— Task goal —
From the line with "Given: Click the password input field" up to and including the end of the rows below, write the lines again, swapping "password" for "email" and changing nothing else. Omit the pictures.

(Page and screen pointing data)
------------------------------
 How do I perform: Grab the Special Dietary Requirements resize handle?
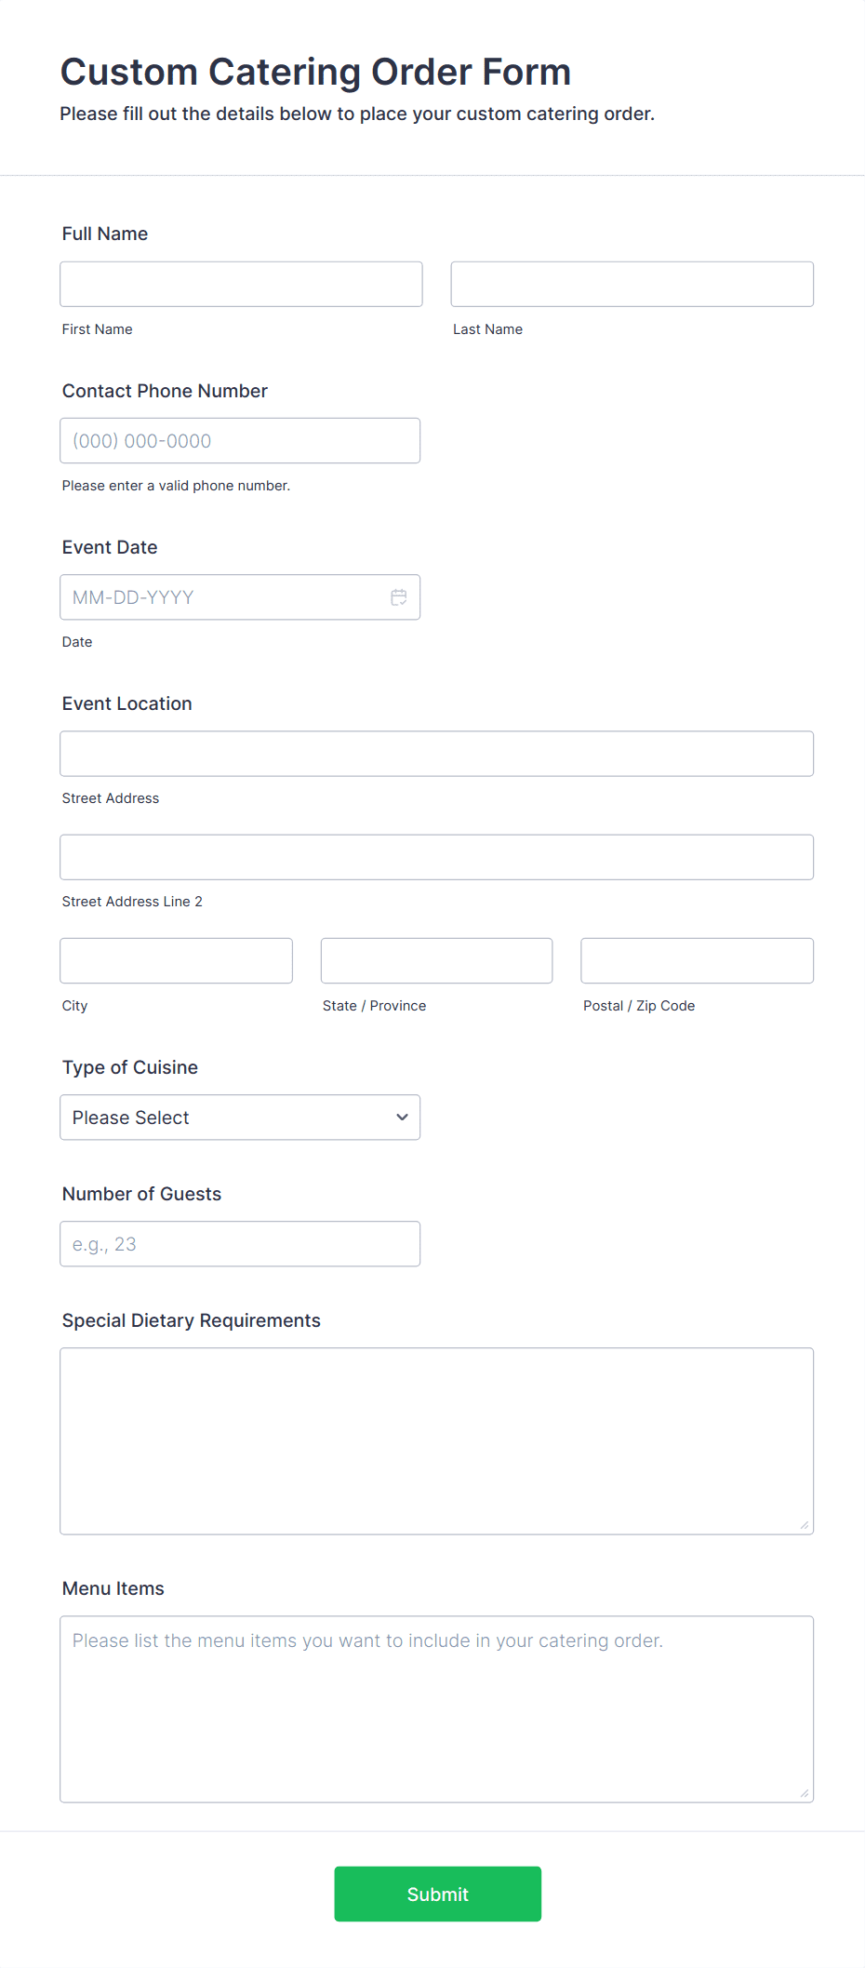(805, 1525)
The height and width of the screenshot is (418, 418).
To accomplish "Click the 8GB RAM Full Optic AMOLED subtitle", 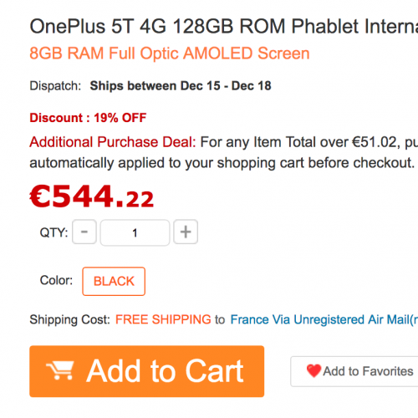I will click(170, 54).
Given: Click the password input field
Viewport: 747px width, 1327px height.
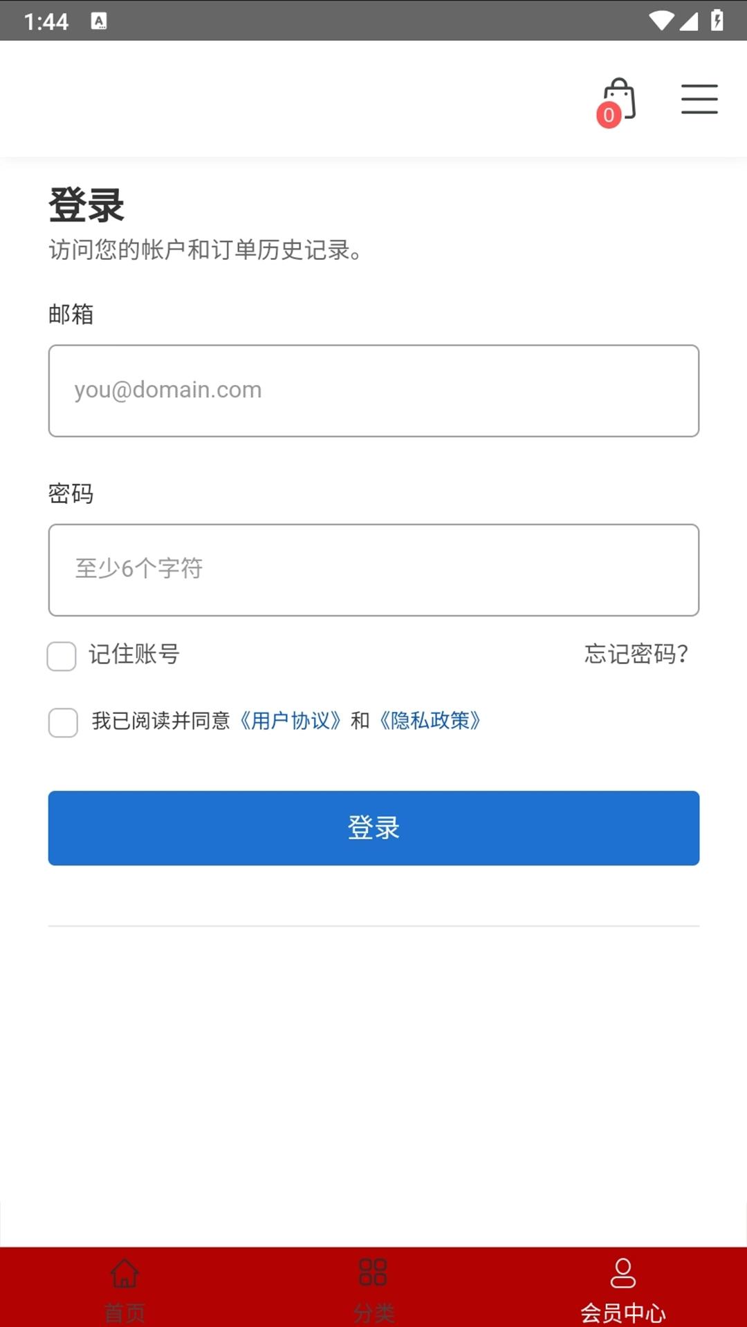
------------------------------
— Answer for this exercise —
Given: Click the email input field
Viewport: 747px width, 1327px height.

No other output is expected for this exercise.